* _What the exercise asks_: Select the lines below containing the word "This".

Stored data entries
********************
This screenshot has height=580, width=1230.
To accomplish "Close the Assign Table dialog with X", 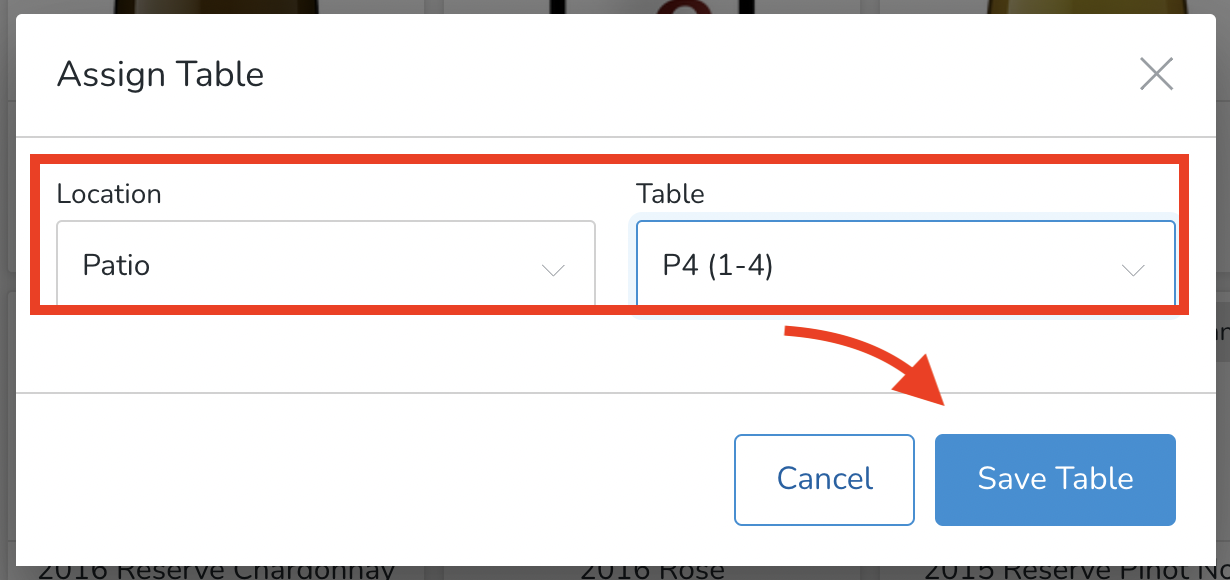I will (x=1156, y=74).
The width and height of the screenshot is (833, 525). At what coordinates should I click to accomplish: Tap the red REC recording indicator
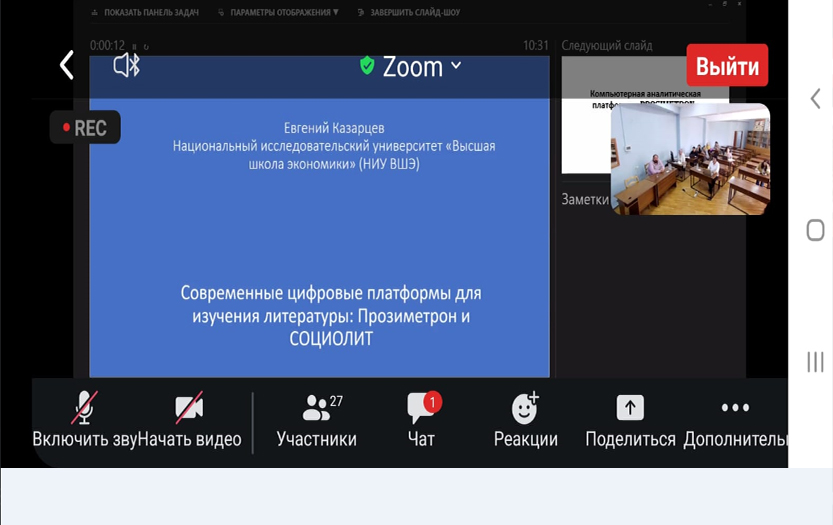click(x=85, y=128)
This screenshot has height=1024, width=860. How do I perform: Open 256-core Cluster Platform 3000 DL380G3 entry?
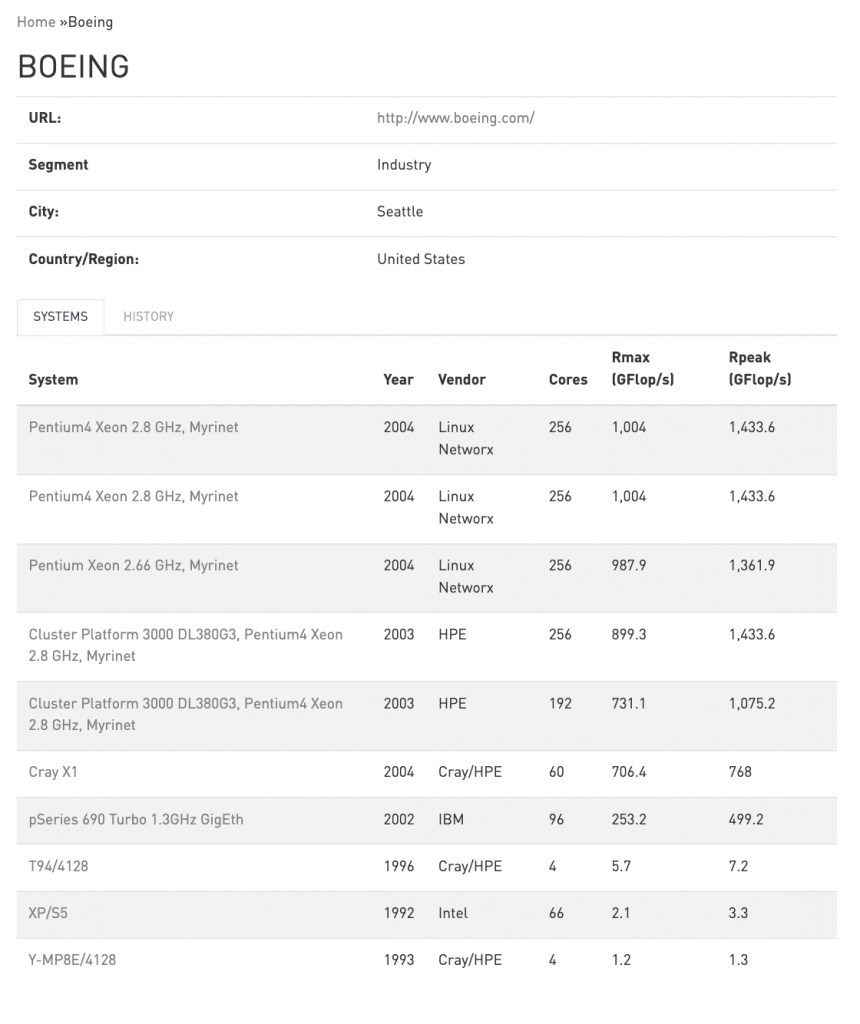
********************
* _Task output_:
This screenshot has height=580, width=1230.
This screenshot has height=1024, width=860. How do I perform: Open 256-core Cluster Platform 3000 DL380G3 entry?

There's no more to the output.